Bivitri meneruskan, pada akhirnya uang negara yang digelontorkan dalam jumlah besar sia-sia. Bahkan, dikorupsi beberapa orang termasuk Menteri Sosial pada saat itu.

Selain menyoroti data yang kurang valid serta metode yang masih dinilai kurang tepat, Bivitri menilai birokrasi di Tanah Air kurang cepat menanggapi masalah-masalah sosial seperti kemiskinan, bencana alam, dan lain sebagainya.

Bahkan, lanjut dia, berbagai lembaga kemanusiaan atau filantropi lebih sigap menanggapi masalah sosial yang terjadi di tengah masyarakat.

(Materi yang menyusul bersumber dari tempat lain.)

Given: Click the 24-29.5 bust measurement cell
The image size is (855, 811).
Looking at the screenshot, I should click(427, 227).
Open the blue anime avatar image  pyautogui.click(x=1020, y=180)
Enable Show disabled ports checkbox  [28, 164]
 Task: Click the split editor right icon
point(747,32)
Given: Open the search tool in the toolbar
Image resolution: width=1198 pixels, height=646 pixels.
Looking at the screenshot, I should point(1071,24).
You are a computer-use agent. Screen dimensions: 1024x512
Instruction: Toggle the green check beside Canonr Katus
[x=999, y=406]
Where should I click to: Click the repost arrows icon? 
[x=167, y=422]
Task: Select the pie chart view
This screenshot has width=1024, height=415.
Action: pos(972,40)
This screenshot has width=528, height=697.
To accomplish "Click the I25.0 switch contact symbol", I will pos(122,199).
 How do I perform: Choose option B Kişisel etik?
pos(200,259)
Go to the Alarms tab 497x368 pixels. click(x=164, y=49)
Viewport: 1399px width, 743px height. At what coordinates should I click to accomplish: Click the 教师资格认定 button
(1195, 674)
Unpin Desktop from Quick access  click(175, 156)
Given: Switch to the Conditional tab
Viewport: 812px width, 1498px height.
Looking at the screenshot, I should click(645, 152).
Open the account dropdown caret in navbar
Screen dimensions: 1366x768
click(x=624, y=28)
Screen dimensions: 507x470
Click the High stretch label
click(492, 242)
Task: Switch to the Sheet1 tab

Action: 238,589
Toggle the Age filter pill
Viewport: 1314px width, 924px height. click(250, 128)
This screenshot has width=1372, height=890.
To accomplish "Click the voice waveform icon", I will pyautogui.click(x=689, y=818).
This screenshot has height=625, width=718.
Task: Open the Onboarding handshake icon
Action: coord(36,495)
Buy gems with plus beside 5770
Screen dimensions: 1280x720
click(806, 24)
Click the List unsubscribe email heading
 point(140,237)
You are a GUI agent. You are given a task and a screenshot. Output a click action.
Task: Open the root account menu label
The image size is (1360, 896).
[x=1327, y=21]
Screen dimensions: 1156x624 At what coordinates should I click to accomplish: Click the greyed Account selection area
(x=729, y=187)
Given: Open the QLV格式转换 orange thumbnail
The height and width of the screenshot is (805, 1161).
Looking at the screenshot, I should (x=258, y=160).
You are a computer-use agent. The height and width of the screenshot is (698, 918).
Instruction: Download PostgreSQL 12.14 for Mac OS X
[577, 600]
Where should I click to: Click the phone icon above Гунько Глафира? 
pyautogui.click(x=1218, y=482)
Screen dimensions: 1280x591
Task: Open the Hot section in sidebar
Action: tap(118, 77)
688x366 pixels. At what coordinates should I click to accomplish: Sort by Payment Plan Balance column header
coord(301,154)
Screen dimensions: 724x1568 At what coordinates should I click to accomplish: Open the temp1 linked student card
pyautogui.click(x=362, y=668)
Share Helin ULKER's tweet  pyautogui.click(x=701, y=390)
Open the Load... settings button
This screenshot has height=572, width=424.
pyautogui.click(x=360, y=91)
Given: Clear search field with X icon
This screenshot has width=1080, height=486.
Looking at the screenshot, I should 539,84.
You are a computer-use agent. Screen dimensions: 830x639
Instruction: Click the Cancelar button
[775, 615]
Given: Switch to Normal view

“Sebelum peristiwa ACT meledak, kita melihat kecepatan dari filantropi ini termasuk Dompet Dhuafa, Palang Merah Indonesia (PMI) dan lainnya lebih cepat beraksi membantu masyarakat,” terang dia.

Menurutnya, kecepatan dari lembaga-lembaga kemanusiaan tersebut  karena tidak adanya birokrasi yang panjang sebagaimana di instansi pemerintah.

Lebih jauh Bivitri menyebut panjangnya birokrasi di pemerintah tidak lepas dari keharusan karena adanya kekhawatiran temuan oleh Badan Pemeriksa Keuangan (BPK) jika tidak hati-hati.

“Itu benar. Tapi kan birokrasi fleksibel untuk menghadapi persoalan-persoalan yang sifatnya darurat,” tutur Bivitri.